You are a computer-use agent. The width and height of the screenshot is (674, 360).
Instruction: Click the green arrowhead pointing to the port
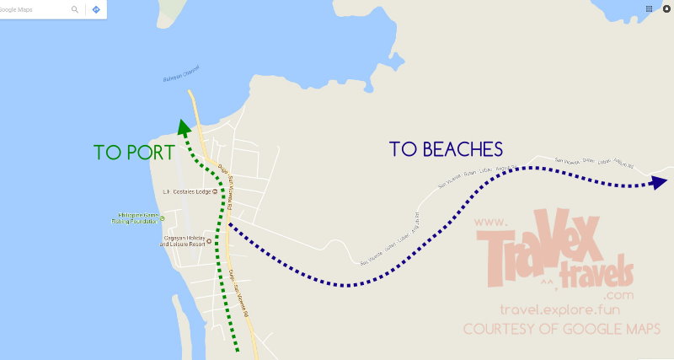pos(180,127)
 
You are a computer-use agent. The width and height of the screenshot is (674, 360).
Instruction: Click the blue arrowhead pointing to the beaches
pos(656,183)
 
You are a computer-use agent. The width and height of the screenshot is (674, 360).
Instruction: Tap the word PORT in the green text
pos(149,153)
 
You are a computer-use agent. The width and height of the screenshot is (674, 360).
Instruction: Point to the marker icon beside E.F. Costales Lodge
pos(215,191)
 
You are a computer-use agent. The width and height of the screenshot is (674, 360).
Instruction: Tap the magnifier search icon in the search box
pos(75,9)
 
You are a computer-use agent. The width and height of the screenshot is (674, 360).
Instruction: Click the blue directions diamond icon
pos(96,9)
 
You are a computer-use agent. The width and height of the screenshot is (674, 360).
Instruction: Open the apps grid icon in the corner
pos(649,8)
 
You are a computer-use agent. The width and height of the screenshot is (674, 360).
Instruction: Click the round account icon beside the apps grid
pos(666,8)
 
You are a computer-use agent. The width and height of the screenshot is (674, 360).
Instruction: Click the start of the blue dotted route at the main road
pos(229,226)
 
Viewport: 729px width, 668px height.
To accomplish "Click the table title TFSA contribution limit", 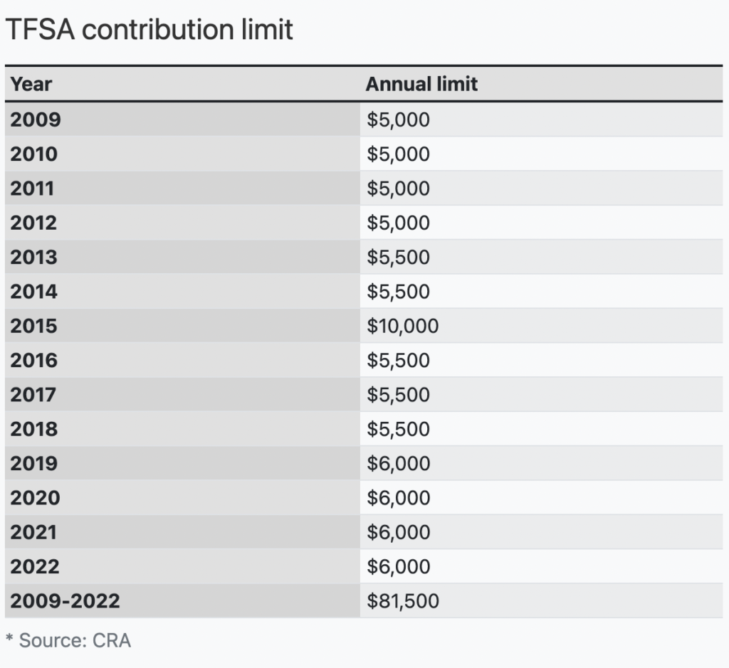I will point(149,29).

--

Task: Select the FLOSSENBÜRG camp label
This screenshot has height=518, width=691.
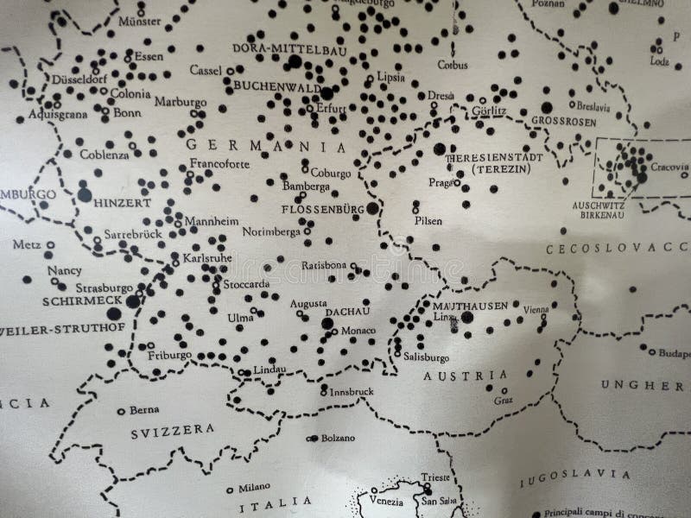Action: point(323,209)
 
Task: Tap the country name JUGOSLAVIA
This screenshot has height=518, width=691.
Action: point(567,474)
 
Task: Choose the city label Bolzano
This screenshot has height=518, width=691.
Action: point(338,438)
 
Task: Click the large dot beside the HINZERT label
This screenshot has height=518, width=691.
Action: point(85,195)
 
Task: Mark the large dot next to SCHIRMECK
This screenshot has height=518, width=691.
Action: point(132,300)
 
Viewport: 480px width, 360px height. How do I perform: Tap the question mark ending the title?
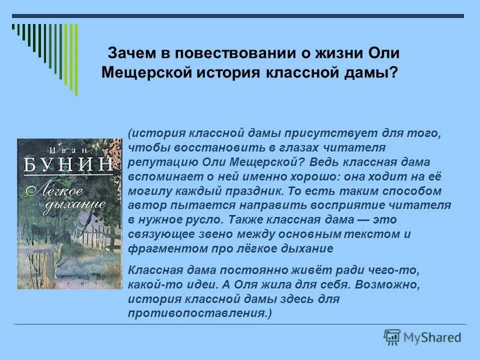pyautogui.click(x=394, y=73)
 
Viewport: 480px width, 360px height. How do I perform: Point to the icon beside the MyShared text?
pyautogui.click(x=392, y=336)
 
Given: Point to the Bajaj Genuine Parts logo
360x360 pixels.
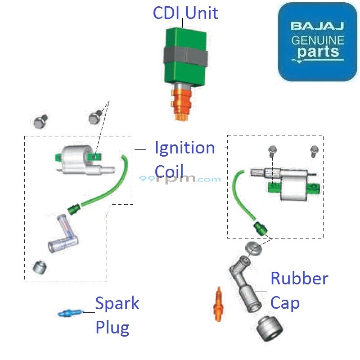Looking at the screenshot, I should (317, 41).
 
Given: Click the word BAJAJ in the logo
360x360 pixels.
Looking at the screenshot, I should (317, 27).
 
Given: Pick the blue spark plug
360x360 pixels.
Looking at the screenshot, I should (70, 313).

==

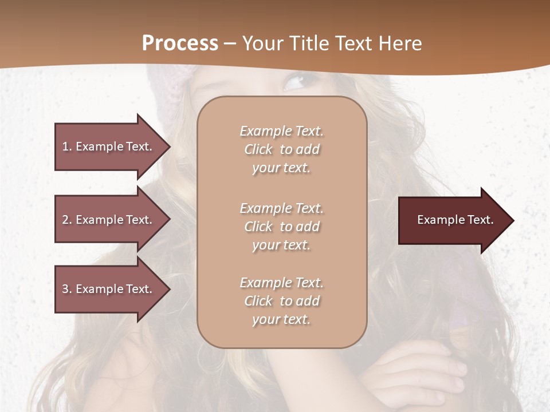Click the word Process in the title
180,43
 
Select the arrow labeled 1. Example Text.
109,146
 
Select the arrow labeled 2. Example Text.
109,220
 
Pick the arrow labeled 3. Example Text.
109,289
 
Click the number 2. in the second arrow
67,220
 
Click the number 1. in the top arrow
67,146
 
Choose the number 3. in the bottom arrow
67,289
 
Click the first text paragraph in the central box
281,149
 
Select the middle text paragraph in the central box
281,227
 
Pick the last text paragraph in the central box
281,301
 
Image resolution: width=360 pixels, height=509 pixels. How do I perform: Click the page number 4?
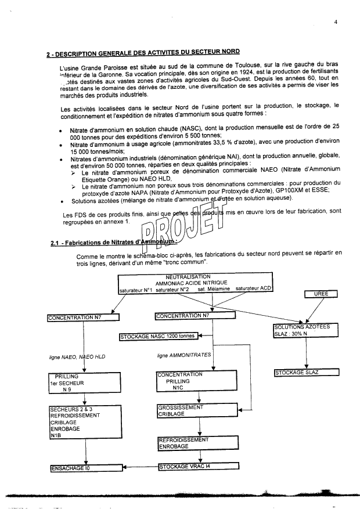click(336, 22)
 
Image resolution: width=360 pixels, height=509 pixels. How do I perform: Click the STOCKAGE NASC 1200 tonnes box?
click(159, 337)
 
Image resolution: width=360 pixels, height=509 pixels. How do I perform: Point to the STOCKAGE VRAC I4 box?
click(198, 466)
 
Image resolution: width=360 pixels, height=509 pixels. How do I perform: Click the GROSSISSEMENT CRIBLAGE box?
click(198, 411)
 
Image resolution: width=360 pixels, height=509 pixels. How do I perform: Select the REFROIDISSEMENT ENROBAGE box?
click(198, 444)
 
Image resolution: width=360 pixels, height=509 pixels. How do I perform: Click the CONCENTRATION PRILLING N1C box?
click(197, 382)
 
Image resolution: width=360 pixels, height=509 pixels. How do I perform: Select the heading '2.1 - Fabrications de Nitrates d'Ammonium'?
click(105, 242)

● Given exercise
Please copy the data starting at the line that has "Pick the last" and ending after the line that has "click(198, 411)", changing "Image resolution" to "Screen size" and keeping everything else the same. Leave the pictures out.

● Exercise solution
Pick the last text paragraph in the central box
281,301
 
Screen size: width=360 pixels, height=509 pixels. How do I perform: Click the page number 4?
click(336, 22)
 
Screen size: width=360 pixels, height=509 pixels. How do I perform: Click the STOCKAGE NASC 1200 tonnes box?
click(159, 337)
 
Screen size: width=360 pixels, height=509 pixels. How do I perform: Point to the STOCKAGE VRAC I4 box?
click(198, 466)
 
Screen size: width=360 pixels, height=509 pixels. How do I perform: Click the GROSSISSEMENT CRIBLAGE box?
click(198, 411)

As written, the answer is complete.